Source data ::
● ● ● ● ●
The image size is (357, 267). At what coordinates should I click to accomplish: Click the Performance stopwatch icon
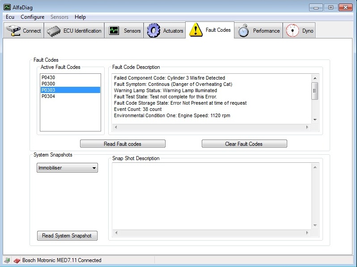pos(243,31)
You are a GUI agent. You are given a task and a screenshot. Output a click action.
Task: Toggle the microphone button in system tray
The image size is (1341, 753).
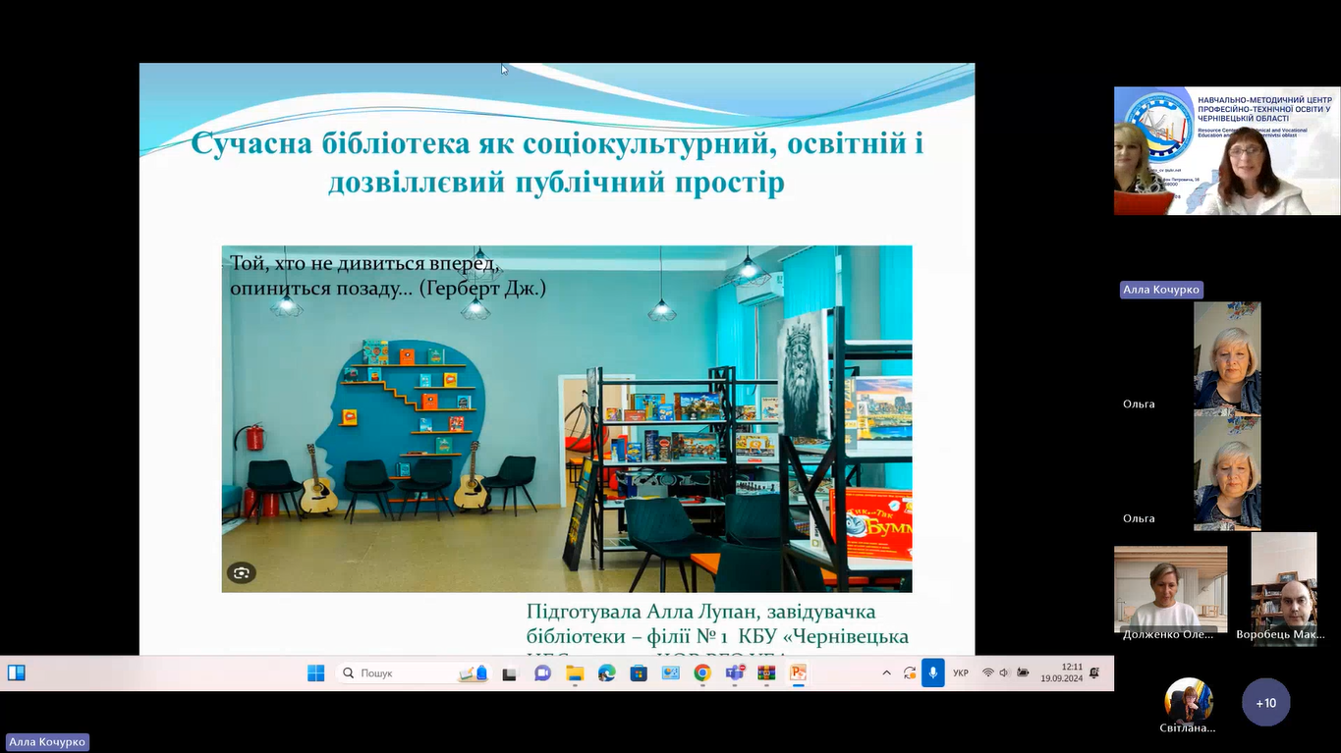[x=932, y=673]
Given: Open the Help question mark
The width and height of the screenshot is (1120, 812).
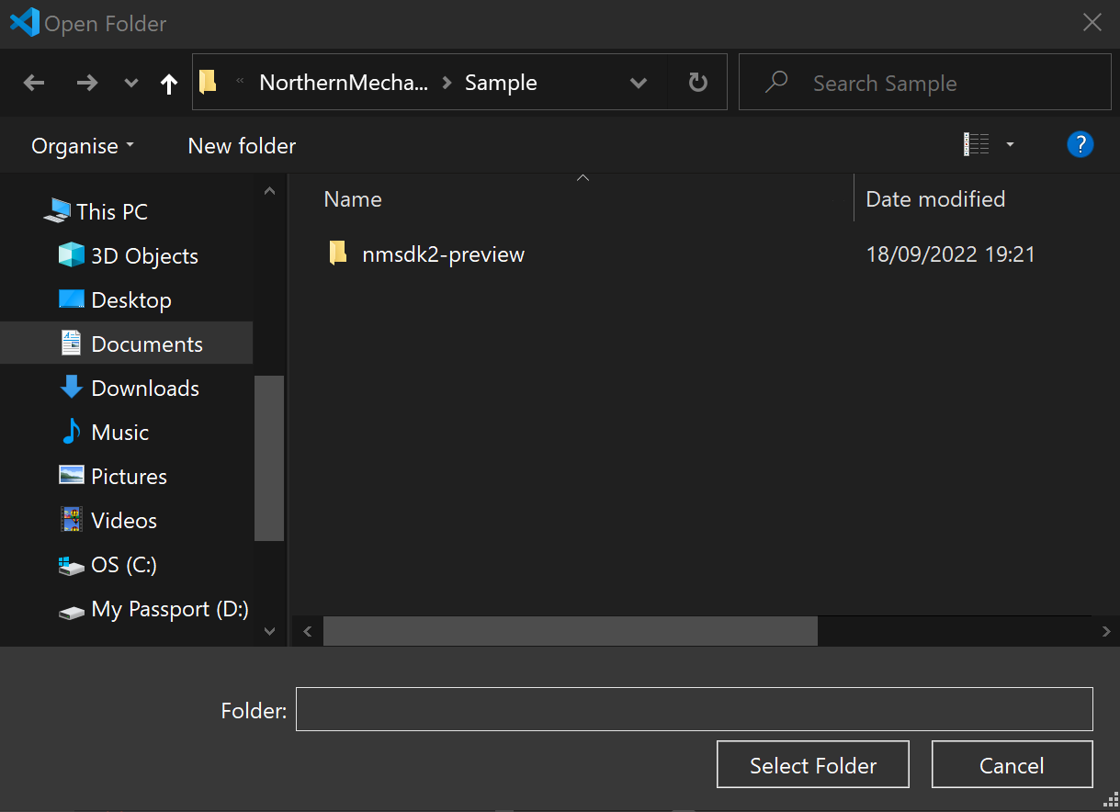Looking at the screenshot, I should pyautogui.click(x=1080, y=144).
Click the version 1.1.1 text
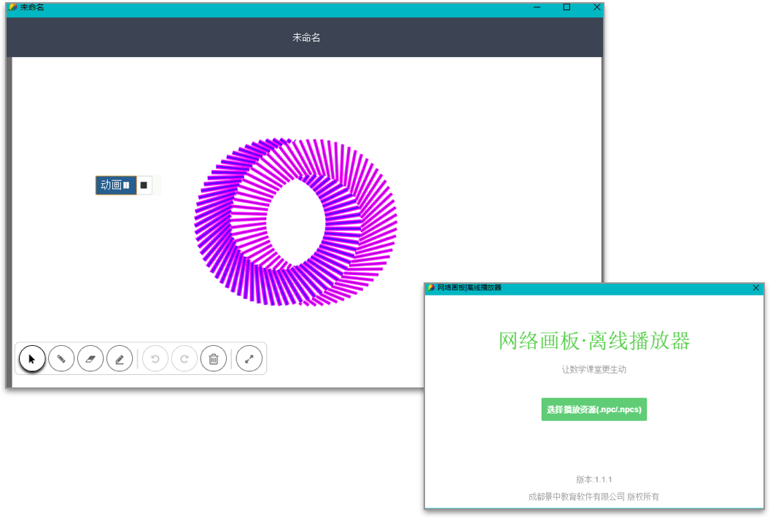 click(x=594, y=479)
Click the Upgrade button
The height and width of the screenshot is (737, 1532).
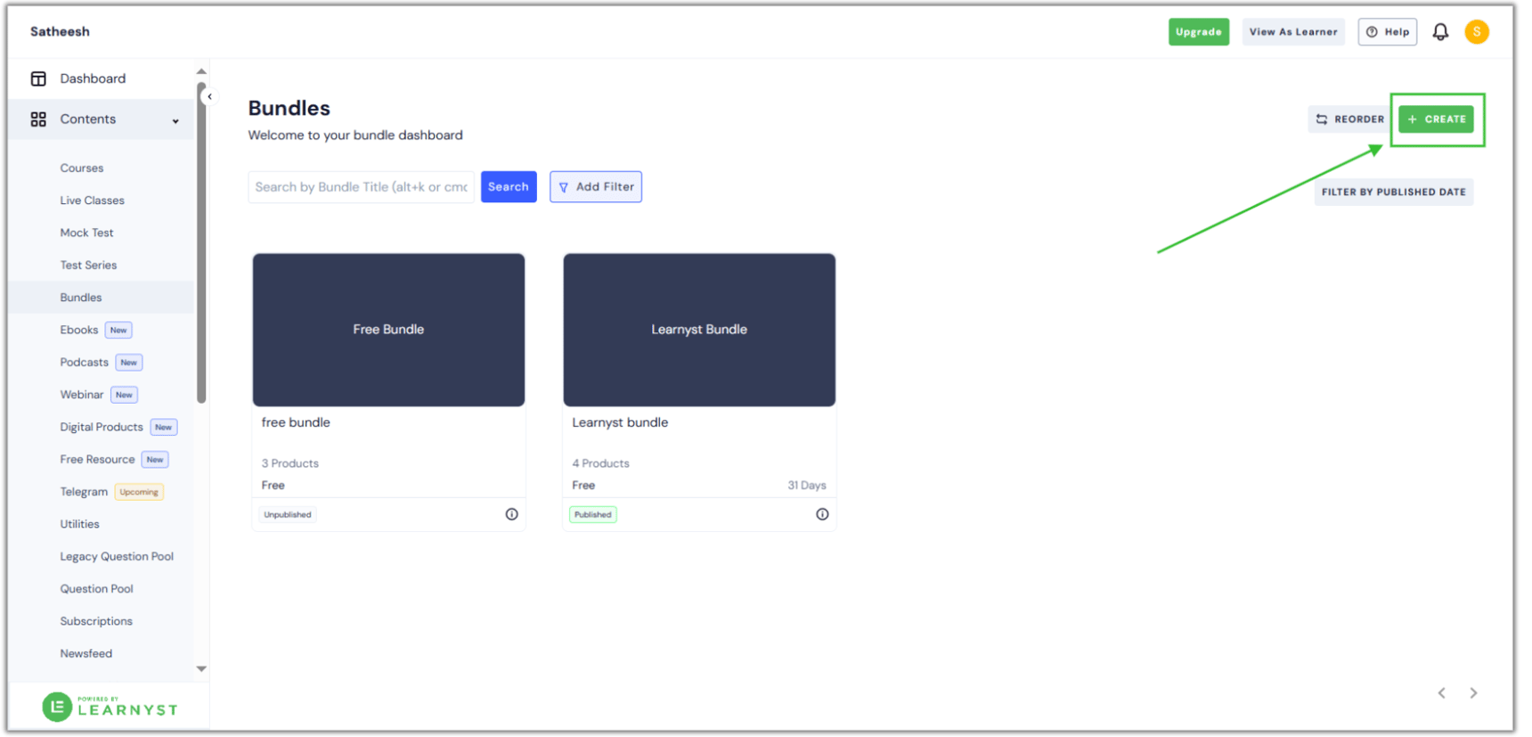tap(1198, 32)
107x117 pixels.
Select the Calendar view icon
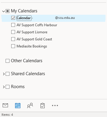coord(18,106)
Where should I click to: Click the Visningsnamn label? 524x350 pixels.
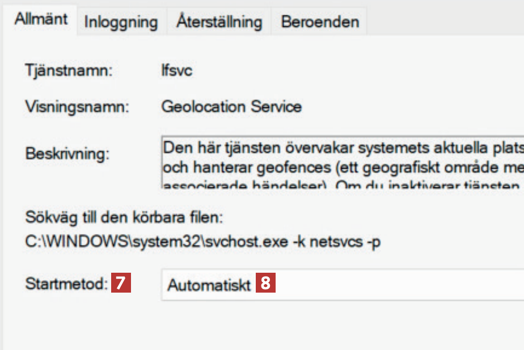click(x=78, y=106)
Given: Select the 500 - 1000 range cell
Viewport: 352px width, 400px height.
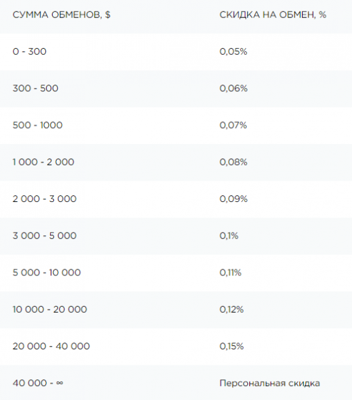Looking at the screenshot, I should 37,125.
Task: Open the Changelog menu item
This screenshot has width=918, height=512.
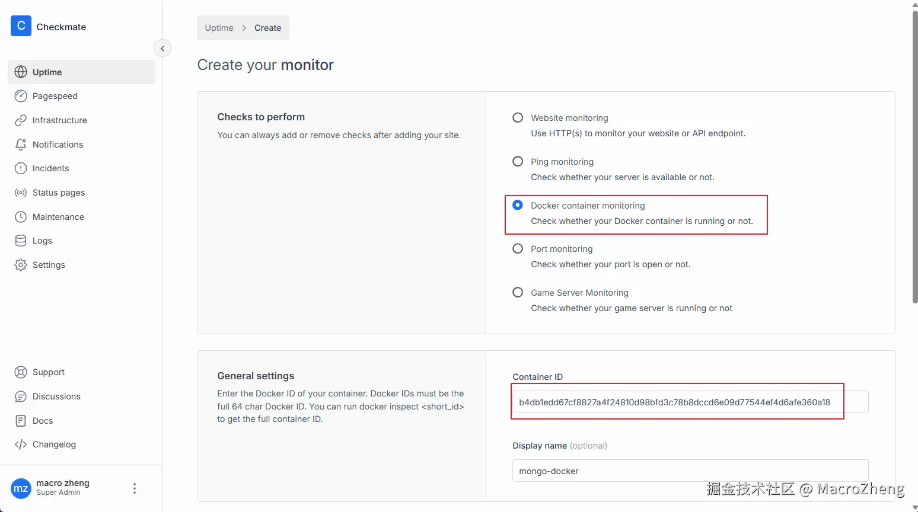Action: tap(54, 444)
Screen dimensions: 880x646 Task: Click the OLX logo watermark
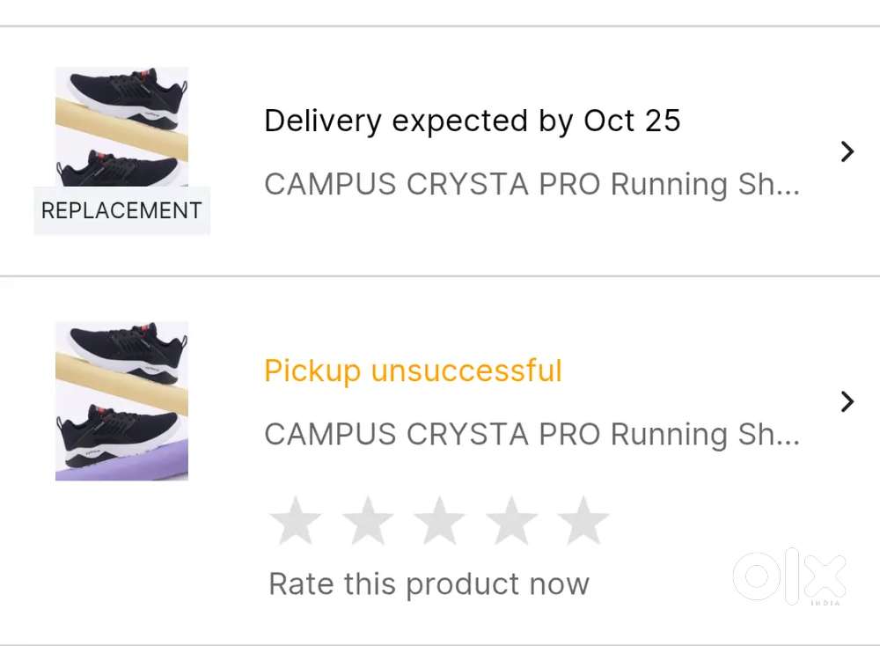click(789, 576)
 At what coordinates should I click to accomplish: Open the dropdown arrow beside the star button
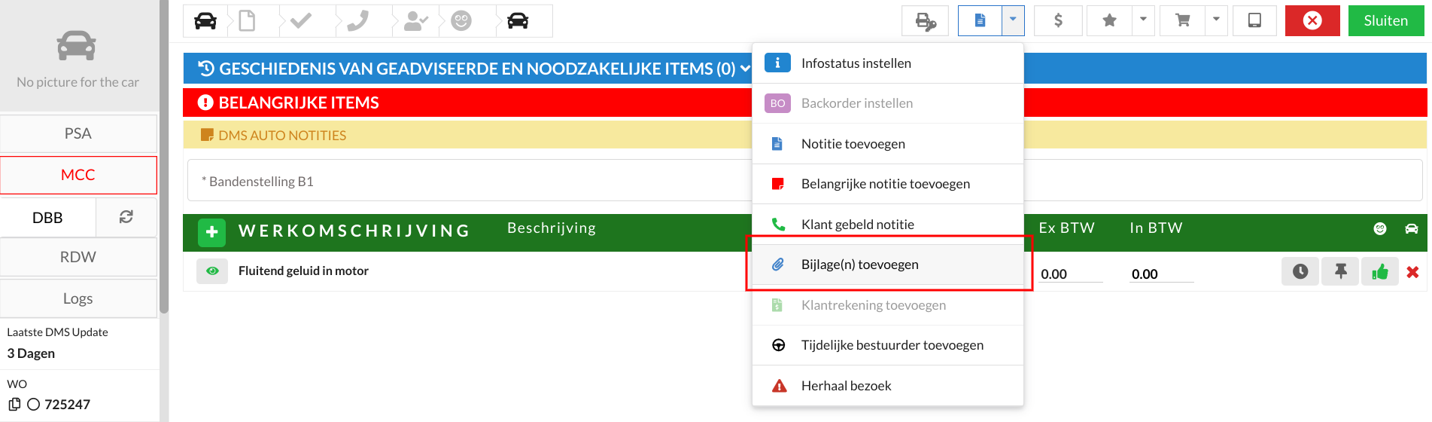click(x=1143, y=20)
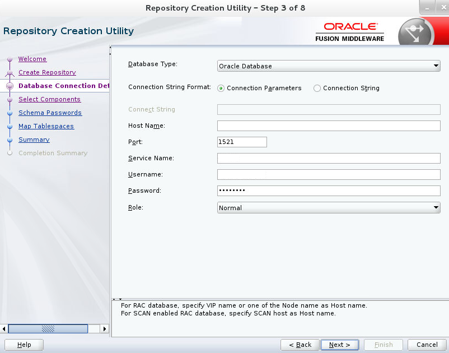Click the left arrow of the sidebar scrollbar
The width and height of the screenshot is (449, 353).
click(x=4, y=329)
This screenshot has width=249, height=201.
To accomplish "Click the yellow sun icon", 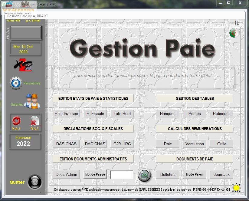I will point(236,188).
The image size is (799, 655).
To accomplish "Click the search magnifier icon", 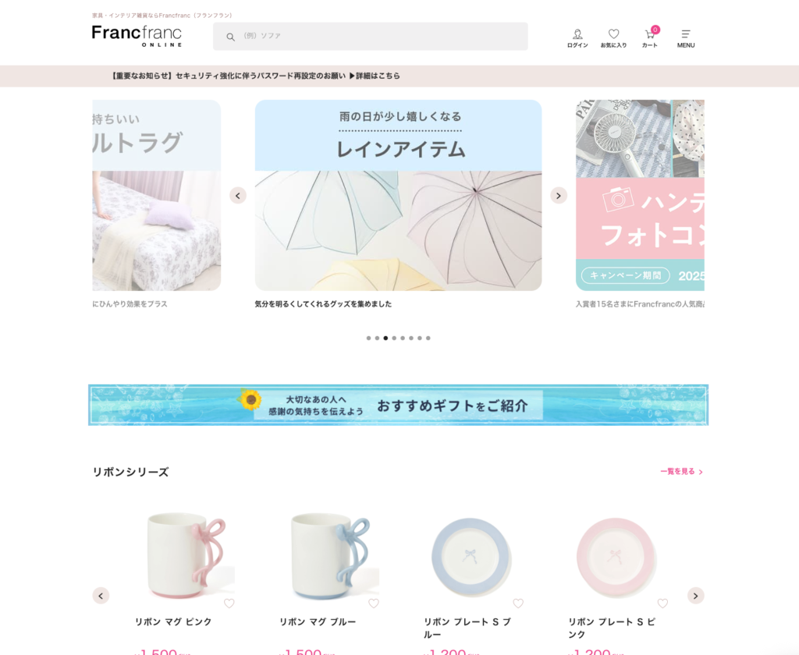I will [230, 37].
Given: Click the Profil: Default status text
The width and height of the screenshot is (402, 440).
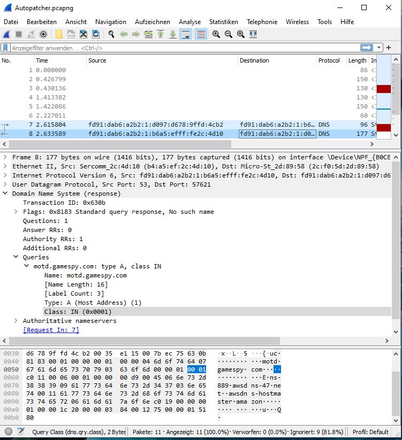Looking at the screenshot, I should tap(370, 431).
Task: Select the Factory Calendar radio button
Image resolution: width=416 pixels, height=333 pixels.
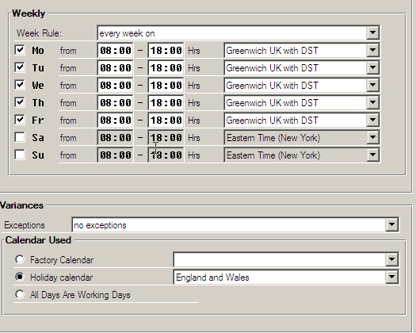Action: coord(20,259)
● ● ● ● ●
Work task :: From the records above, copy only the lines running from the line containing "Task: Toggle the" to the line containing "Click the Upgrade button", both ends included. Leave the pictures out.

Result ::
Task: Toggle the microphone button in system tray
The image size is (1341, 753).
[x=932, y=673]
Given: Open the Help question mark
The width and height of the screenshot is (1120, 812).
Looking at the screenshot, I should pyautogui.click(x=1080, y=144).
Click the version 1.1.1 text
 click(x=594, y=479)
Click the Upgrade button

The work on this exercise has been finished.